▸ What this task involves
Type out each row below again without changing a single character.

[Rows on where items appear]
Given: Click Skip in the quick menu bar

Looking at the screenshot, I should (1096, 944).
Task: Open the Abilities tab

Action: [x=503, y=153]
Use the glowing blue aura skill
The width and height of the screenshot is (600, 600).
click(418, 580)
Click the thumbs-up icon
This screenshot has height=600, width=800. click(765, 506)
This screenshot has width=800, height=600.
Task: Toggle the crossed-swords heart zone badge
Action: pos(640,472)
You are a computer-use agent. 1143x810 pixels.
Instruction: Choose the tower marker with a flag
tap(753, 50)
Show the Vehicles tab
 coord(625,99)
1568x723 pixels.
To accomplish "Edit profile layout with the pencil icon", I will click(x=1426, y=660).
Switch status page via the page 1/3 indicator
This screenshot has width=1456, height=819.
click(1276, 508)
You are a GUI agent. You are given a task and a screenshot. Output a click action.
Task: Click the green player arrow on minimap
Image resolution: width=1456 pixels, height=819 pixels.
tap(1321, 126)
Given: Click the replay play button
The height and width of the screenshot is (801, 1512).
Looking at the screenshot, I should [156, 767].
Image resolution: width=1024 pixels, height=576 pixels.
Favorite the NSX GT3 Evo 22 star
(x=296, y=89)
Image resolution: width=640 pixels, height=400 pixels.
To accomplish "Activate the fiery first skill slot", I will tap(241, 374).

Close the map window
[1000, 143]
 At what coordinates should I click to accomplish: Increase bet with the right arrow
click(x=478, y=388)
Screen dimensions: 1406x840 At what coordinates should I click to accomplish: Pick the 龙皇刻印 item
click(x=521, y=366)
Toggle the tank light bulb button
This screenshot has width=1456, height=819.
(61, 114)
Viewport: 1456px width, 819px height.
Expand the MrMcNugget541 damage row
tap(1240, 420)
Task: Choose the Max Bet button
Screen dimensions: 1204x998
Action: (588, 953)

▸ Exercise result
Given: Click Skip in the quick menu bar

Looking at the screenshot, I should (1096, 944).
Task: Open the Abilities tab

Action: [x=503, y=153]
Use the glowing blue aura skill
The width and height of the screenshot is (600, 600).
click(418, 580)
Click the thumbs-up icon
This screenshot has height=600, width=800. click(765, 506)
This screenshot has width=800, height=600.
Task: Toggle the crossed-swords heart zone badge
Action: pos(640,472)
You are a computer-use agent. 1143x810 pixels.
Instruction: Choose the tower marker with a flag
tap(753, 50)
Show the Vehicles tab
 coord(625,99)
1568x723 pixels.
To accomplish "Edit profile layout with the pencil icon", I will click(x=1426, y=660).
Switch status page via the page 1/3 indicator
This screenshot has width=1456, height=819.
click(1276, 508)
You are a GUI agent. You are given a task and a screenshot. Output a click action.
Task: Click the green player arrow on minimap
Image resolution: width=1456 pixels, height=819 pixels.
tap(1321, 126)
Given: Click the replay play button
The height and width of the screenshot is (801, 1512).
Looking at the screenshot, I should [156, 767].
Image resolution: width=1024 pixels, height=576 pixels.
Favorite the NSX GT3 Evo 22 star
(x=296, y=89)
Image resolution: width=640 pixels, height=400 pixels.
To accomplish "Activate the fiery first skill slot", I will tap(241, 374).

Close the map window
[1000, 143]
 At what coordinates should I click to accomplish: Increase bet with the right arrow
click(x=478, y=388)
Screen dimensions: 1406x840 At what coordinates should I click to accomplish: Pick the 龙皇刻印 item
click(x=521, y=366)
Toggle the tank light bulb button
This screenshot has width=1456, height=819.
(61, 114)
Viewport: 1456px width, 819px height.
Expand the MrMcNugget541 damage row
tap(1240, 420)
Task: Choose the Max Bet button
Screen dimensions: 1204x998
Action: (588, 953)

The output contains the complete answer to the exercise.